Given passage:
In a third iteration, the multiplexers 833 and 834 transmit the temporary results temp11 and temp12 generated by the calculation circuits P2 and P3 to the calculation circuit P1, and the multiplexers 831 and 832 transmit the temporary results temp9 and temp10 generated by the calculation circuits P0 and P1 to the calculation circuit P0. The calculation circuit P0 generates a temporary result temp13=max (temp9,temp10), and the calculation circuit P1 generates a temporary result temp14=max (temp11,temp12).
In a fourth iteration, the multiplexers 831 and 832 transmit the temporary results temp13 and temp14 generated by the calculation circuits P0 and P1 to the calculation circuit P0.
The calculation circuit P0 generates the result (i.e. final=max (temp13,temp14)), and transmits this result to the destination operand 840.
FIG. 10 is a table illustrating which pipeline stage processes which element in each clock according to the fourth embodiment. Referring to FIG. 10, for simplicity, a table 1000 only illustrates the elements of one reduction instruction. In this embodiment, the 1st to 2nd clocks are called the first iteration, the 3rd to 4th clocks are called the second iteration, the 5th to 6th clocks are called the third iteration, and the 7th to 8th clocks are called the fourth iteration. Similar to the first to third embodiments, the pipeline stages also execute multiple reduction instructions in an interleaved manner in the fourth embodiment. For example, when the pipeline stage F1 executes one reduction instruction, the pipeline stage F2 executes another reduction instruction.
In some embodiments, the aforementioned vector processing circuit may also be implemented in components outside the core, such as in a graphics processing unit, tensor processing unit (TPU), neural processing unit (NPU), and so on. Alternatively, in some embodiments, the vector processing circuit may also be implemented in electronic devices such as graphics cards, displays, etc.
FIG. 12 is a diagram illustrating a flowchart of a vector processing method according to an embodiment. Referring to FIG. 12, in step 1201, a first reduction instruction and a second reduction instruction are stored in an instruction queue. In step 1202, results of the first reduction instruction and the second reduction instruction are alternatively generated by multiple calculation circuits over multiple clocks. The calculation circuits have multiple pipeline stages. The method of FIG. 12 may be applied to the first to fourth embodiments.
In the vector processing circuit and the vector processing method proposed above, due to multiple pipeline stages being implemented in each calculation circuit, where these pipeline stages execute multiple reduction instructions in an interlaced manner, which may increase overall throughput. On the other hand, multiple calculation circuits are reused, which may reduce circuit costs.
Although the present invention has been disclosed by the above examples, it is not intended to limit the invention. Any person skilled in the art may make minor modifications and refinements without departing from the spirit and scope of this invention. Therefore, the protection scope of the present invention should be defined by the appended claims.

Required task:
Summarize the passage on the vector processing circuit in two sentences. The records that follow were drawn from a separate source.

Rows from a dataset:
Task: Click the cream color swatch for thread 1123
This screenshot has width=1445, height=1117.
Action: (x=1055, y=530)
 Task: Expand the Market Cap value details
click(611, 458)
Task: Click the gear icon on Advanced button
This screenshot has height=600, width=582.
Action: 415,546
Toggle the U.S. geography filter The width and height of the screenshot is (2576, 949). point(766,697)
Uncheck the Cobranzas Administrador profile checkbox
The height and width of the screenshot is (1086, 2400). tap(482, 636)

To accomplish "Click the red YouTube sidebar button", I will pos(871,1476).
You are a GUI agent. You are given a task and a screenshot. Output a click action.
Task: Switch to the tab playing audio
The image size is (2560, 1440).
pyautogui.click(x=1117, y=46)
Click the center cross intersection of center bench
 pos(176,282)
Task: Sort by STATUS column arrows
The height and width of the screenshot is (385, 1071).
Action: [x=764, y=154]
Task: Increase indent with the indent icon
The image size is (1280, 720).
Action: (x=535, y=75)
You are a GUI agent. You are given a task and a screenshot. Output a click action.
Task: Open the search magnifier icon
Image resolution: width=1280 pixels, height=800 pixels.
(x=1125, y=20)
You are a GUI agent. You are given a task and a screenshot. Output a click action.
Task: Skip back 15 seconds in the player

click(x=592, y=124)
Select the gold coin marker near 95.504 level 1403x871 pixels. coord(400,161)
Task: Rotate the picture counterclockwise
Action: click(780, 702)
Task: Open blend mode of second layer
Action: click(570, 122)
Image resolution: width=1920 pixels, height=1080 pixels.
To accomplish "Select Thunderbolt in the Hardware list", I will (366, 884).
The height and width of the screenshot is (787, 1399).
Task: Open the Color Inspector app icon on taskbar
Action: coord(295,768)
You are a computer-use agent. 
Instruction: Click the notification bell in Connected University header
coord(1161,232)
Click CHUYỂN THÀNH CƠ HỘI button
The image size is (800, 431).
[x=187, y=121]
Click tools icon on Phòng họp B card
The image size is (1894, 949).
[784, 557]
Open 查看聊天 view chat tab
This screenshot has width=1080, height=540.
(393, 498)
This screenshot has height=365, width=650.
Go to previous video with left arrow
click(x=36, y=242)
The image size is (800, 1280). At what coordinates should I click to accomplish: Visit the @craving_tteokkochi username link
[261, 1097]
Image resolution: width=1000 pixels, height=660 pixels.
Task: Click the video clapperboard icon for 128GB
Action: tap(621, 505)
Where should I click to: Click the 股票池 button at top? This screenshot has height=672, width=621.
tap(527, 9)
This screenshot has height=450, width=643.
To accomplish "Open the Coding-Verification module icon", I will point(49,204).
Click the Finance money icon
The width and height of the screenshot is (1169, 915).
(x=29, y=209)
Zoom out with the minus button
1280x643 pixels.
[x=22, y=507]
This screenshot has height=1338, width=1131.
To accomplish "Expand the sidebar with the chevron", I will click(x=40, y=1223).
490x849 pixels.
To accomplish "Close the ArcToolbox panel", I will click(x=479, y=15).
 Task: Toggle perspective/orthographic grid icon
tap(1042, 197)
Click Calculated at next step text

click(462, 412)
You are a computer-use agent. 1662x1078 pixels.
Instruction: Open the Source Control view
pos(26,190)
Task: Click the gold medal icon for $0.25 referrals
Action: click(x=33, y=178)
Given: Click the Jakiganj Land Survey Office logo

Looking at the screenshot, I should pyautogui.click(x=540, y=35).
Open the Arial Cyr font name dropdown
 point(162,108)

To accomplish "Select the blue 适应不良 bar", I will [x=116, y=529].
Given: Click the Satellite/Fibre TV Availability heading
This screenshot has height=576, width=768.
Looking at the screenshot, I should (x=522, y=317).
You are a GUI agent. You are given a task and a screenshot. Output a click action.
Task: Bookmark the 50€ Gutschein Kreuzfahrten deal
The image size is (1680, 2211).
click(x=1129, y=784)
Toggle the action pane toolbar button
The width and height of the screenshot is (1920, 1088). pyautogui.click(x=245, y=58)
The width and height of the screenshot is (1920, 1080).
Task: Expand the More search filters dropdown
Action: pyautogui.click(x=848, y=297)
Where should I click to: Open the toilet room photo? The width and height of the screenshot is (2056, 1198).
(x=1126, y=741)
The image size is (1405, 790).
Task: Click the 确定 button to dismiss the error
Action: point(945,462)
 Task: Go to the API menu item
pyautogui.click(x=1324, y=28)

Answer to this problem:
In the third and fourth iterations, multiplexers pass temporary results between calculation circuits, each of which takes the maximum of two values, until circuit P0 generates the final result and transmits it to the destination operand 840. The calculation circuits' pipeline stages execute multiple reduction instructions in an interleaved manner, which may increase overall throughput, and reusing the calculation circuits may reduce circuit costs.